* _Exercise directions_: Could you reproduce all of the following entries exactly?

* _Exercise materials_:
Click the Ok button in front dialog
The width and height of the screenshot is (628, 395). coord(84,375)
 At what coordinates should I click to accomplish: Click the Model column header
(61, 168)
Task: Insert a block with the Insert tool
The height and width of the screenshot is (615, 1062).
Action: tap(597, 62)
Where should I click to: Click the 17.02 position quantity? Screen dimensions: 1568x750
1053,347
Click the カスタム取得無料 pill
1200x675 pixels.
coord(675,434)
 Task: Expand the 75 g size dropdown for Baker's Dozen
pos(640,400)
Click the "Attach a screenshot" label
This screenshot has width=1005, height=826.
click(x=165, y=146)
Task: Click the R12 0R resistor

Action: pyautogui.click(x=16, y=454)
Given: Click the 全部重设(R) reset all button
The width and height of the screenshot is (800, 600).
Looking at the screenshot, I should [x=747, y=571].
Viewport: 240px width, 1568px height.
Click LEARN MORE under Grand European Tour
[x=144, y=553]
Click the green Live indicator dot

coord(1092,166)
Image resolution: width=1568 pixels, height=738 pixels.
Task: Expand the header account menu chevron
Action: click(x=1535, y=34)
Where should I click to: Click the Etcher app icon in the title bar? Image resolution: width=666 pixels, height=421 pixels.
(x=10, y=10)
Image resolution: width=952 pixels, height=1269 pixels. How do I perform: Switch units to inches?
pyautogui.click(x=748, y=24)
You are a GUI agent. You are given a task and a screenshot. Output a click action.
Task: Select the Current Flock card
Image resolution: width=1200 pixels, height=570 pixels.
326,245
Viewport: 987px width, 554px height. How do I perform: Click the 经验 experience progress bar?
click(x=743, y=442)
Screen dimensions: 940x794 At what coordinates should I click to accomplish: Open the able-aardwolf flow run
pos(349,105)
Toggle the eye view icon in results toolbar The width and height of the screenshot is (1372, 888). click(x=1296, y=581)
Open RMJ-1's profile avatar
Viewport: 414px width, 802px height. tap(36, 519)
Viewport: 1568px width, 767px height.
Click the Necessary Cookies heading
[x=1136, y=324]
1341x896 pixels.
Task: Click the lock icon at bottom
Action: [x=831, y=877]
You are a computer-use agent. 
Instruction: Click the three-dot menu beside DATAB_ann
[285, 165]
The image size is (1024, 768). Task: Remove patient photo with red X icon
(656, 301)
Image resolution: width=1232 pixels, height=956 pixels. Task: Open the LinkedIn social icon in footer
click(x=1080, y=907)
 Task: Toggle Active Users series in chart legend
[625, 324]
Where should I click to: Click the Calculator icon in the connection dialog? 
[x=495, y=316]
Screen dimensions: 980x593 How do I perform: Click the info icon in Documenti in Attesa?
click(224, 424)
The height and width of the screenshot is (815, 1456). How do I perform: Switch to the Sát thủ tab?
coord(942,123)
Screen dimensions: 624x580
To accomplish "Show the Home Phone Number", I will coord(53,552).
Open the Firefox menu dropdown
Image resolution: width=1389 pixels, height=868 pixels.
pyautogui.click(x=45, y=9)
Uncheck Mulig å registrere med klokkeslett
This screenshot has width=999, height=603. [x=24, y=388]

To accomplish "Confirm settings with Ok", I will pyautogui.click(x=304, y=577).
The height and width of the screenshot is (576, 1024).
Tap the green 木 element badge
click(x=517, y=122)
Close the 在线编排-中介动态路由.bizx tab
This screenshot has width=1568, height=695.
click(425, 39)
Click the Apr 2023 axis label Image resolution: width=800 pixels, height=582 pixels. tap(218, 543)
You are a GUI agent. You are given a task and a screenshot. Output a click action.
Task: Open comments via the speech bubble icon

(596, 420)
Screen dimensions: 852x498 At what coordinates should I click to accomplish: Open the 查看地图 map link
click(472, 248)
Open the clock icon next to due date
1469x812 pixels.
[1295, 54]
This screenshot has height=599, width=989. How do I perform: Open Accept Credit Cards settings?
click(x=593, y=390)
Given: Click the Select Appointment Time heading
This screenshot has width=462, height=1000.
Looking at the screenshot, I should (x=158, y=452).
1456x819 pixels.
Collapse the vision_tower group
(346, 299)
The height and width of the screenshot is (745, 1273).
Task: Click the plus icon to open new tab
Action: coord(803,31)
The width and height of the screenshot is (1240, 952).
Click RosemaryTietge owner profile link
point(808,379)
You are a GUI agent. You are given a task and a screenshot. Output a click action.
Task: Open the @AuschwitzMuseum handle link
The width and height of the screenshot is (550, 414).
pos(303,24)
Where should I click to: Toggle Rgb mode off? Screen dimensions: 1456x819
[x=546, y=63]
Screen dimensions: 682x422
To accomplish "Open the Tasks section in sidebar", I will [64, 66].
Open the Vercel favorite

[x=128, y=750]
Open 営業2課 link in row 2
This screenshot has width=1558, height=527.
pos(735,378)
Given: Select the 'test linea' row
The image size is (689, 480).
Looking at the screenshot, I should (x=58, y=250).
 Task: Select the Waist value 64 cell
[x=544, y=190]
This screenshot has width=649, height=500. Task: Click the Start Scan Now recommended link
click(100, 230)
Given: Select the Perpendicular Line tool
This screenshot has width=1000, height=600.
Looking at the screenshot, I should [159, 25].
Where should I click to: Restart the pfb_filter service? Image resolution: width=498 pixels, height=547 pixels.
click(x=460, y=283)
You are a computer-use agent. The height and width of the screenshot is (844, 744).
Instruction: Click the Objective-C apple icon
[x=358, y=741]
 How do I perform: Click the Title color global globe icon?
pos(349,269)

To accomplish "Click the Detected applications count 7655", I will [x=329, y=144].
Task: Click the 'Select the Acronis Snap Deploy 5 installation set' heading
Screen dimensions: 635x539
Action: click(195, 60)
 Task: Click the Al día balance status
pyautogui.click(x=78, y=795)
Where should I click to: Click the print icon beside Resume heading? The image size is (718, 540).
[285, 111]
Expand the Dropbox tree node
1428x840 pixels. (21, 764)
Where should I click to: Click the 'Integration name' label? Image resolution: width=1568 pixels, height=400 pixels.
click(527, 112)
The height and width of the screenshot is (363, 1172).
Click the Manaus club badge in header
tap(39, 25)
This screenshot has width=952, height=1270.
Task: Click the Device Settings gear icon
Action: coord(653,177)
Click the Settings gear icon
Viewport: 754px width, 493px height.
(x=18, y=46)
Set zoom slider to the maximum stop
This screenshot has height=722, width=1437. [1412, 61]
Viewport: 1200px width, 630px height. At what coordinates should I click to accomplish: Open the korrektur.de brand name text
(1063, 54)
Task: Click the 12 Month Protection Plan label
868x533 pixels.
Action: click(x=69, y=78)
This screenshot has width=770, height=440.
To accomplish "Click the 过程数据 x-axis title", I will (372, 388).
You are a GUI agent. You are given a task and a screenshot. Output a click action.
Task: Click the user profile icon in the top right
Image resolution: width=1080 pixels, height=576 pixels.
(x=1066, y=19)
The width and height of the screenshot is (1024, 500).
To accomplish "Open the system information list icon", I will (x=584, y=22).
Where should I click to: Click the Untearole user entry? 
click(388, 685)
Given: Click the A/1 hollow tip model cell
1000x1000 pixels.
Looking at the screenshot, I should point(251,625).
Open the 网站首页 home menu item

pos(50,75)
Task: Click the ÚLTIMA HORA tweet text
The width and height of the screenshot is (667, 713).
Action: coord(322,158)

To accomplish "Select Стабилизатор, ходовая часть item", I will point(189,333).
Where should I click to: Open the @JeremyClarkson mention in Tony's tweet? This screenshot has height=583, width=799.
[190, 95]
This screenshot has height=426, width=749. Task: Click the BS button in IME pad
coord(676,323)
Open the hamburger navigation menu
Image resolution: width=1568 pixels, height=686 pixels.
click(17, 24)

* _Response for this exercise_:
Click the Ok button in front dialog
The width and height of the screenshot is (628, 395). coord(84,375)
 At what coordinates should I click to accomplish: Click the Model column header
(61, 168)
Task: Insert a block with the Insert tool
The height and width of the screenshot is (615, 1062).
Action: tap(597, 62)
Where should I click to: Click the 17.02 position quantity? Screen dimensions: 1568x750
1053,347
Click the カスタム取得無料 pill
1200x675 pixels.
coord(675,434)
 Task: Expand the 75 g size dropdown for Baker's Dozen
pos(640,400)
Click the "Attach a screenshot" label
This screenshot has width=1005, height=826.
click(x=165, y=146)
Task: Click the R12 0R resistor

Action: pyautogui.click(x=16, y=454)
Given: Click the 全部重设(R) reset all button
The width and height of the screenshot is (800, 600).
Looking at the screenshot, I should [x=747, y=571].
Viewport: 240px width, 1568px height.
Click LEARN MORE under Grand European Tour
[x=144, y=553]
Click the green Live indicator dot

coord(1092,166)
Image resolution: width=1568 pixels, height=738 pixels.
Task: Expand the header account menu chevron
Action: click(x=1535, y=34)
Where should I click to: Click the Etcher app icon in the title bar? Image resolution: width=666 pixels, height=421 pixels.
(x=10, y=10)
Image resolution: width=952 pixels, height=1269 pixels. How do I perform: Switch units to inches?
pyautogui.click(x=748, y=24)
You are a GUI agent. You are given a task and a screenshot. Output a click action.
Task: Select the Current Flock card
Image resolution: width=1200 pixels, height=570 pixels.
326,245
Viewport: 987px width, 554px height. How do I perform: Click the 经验 experience progress bar?
click(x=743, y=442)
Screen dimensions: 940x794 At what coordinates should I click to accomplish: Open the able-aardwolf flow run
pos(349,105)
Toggle the eye view icon in results toolbar The width and height of the screenshot is (1372, 888). click(x=1296, y=581)
Open RMJ-1's profile avatar
Viewport: 414px width, 802px height. tap(36, 519)
Viewport: 1568px width, 767px height.
Click the Necessary Cookies heading
[x=1136, y=324]
1341x896 pixels.
Task: Click the lock icon at bottom
Action: [x=831, y=877]
You are a computer-use agent. 
Instruction: Click the three-dot menu beside DATAB_ann
[285, 165]
The image size is (1024, 768). Task: Remove patient photo with red X icon
(656, 301)
Image resolution: width=1232 pixels, height=956 pixels. Task: Open the LinkedIn social icon in footer
click(x=1080, y=907)
 Task: Toggle Active Users series in chart legend
[625, 324]
Where should I click to: Click the Calculator icon in the connection dialog? 
[x=495, y=316]
Screen dimensions: 980x593 How do I perform: Click the info icon in Documenti in Attesa?
click(224, 424)
The height and width of the screenshot is (815, 1456). How do I perform: Switch to the Sát thủ tab?
coord(942,123)
Screen dimensions: 624x580
To accomplish "Show the Home Phone Number", I will coord(53,552).
Open the Firefox menu dropdown
Image resolution: width=1389 pixels, height=868 pixels.
pyautogui.click(x=45, y=9)
Uncheck Mulig å registrere med klokkeslett
This screenshot has width=999, height=603. [x=24, y=388]

To accomplish "Confirm settings with Ok", I will pyautogui.click(x=304, y=577).
The height and width of the screenshot is (576, 1024).
Tap the green 木 element badge
click(x=517, y=122)
Close the 在线编排-中介动态路由.bizx tab
This screenshot has width=1568, height=695.
click(425, 39)
Click the Apr 2023 axis label Image resolution: width=800 pixels, height=582 pixels. tap(218, 543)
You are a GUI agent. You are given a task and a screenshot. Output a click action.
Task: Open comments via the speech bubble icon

(596, 420)
Screen dimensions: 852x498 At what coordinates should I click to accomplish: Open the 查看地图 map link
click(472, 248)
Open the clock icon next to due date
1469x812 pixels.
[1295, 54]
This screenshot has height=599, width=989. How do I perform: Open Accept Credit Cards settings?
click(x=593, y=390)
Given: Click the Select Appointment Time heading
This screenshot has width=462, height=1000.
Looking at the screenshot, I should (x=158, y=452).
1456x819 pixels.
Collapse the vision_tower group
(346, 299)
The height and width of the screenshot is (745, 1273).
Task: Click the plus icon to open new tab
Action: coord(803,31)
The width and height of the screenshot is (1240, 952).
Click RosemaryTietge owner profile link
point(808,379)
You are a GUI agent. You are given a task and a screenshot. Output a click action.
Task: Open the @AuschwitzMuseum handle link
The width and height of the screenshot is (550, 414).
pos(303,24)
Where should I click to: Toggle Rgb mode off? Screen dimensions: 1456x819
[x=546, y=63]
Screen dimensions: 682x422
To accomplish "Open the Tasks section in sidebar", I will [64, 66].
Open the Vercel favorite

[x=128, y=750]
Open 営業2課 link in row 2
This screenshot has width=1558, height=527.
pos(735,378)
Given: Select the 'test linea' row
The image size is (689, 480).
Looking at the screenshot, I should (x=58, y=250).
 Task: Select the Waist value 64 cell
[x=544, y=190]
This screenshot has width=649, height=500. Task: Click the Start Scan Now recommended link
click(100, 230)
Given: Select the Perpendicular Line tool
This screenshot has width=1000, height=600.
Looking at the screenshot, I should [159, 25].
Where should I click to: Restart the pfb_filter service? Image resolution: width=498 pixels, height=547 pixels.
click(x=460, y=283)
You are a computer-use agent. The height and width of the screenshot is (844, 744).
Instruction: Click the Objective-C apple icon
[x=358, y=741]
 How do I perform: Click the Title color global globe icon?
pos(349,269)

To accomplish "Click the Detected applications count 7655", I will [x=329, y=144].
Task: Click the 'Select the Acronis Snap Deploy 5 installation set' heading
Screen dimensions: 635x539
Action: click(195, 60)
 Task: Click the Al día balance status
pyautogui.click(x=78, y=795)
Where should I click to: Click the print icon beside Resume heading? The image size is (718, 540).
[285, 111]
Expand the Dropbox tree node
1428x840 pixels. (21, 764)
Where should I click to: Click the 'Integration name' label? Image resolution: width=1568 pixels, height=400 pixels.
click(527, 112)
The height and width of the screenshot is (363, 1172).
Click the Manaus club badge in header
tap(39, 25)
This screenshot has width=952, height=1270.
Task: Click the Device Settings gear icon
Action: coord(653,177)
Click the Settings gear icon
Viewport: 754px width, 493px height.
(x=18, y=46)
Set zoom slider to the maximum stop
This screenshot has height=722, width=1437. [1412, 61]
Viewport: 1200px width, 630px height. At what coordinates should I click to accomplish: Open the korrektur.de brand name text
(1063, 54)
Task: Click the 12 Month Protection Plan label
868x533 pixels.
Action: click(x=69, y=78)
This screenshot has width=770, height=440.
To accomplish "Click the 过程数据 x-axis title", I will (372, 388).
You are a GUI agent. You are given a task and a screenshot. Output a click action.
Task: Click the user profile icon in the top right
Image resolution: width=1080 pixels, height=576 pixels.
(x=1066, y=19)
The width and height of the screenshot is (1024, 500).
To accomplish "Open the system information list icon", I will (x=584, y=22).
Where should I click to: Click the Untearole user entry? 
click(388, 685)
Given: Click the A/1 hollow tip model cell
1000x1000 pixels.
Looking at the screenshot, I should point(251,625).
Open the 网站首页 home menu item

pos(50,75)
Task: Click the ÚLTIMA HORA tweet text
The width and height of the screenshot is (667, 713).
Action: coord(322,158)

To accomplish "Select Стабилизатор, ходовая часть item", I will point(189,333).
Where should I click to: Open the @JeremyClarkson mention in Tony's tweet? This screenshot has height=583, width=799.
[190, 95]
This screenshot has height=426, width=749. Task: Click the BS button in IME pad
coord(676,323)
Open the hamburger navigation menu
Image resolution: width=1568 pixels, height=686 pixels.
click(17, 24)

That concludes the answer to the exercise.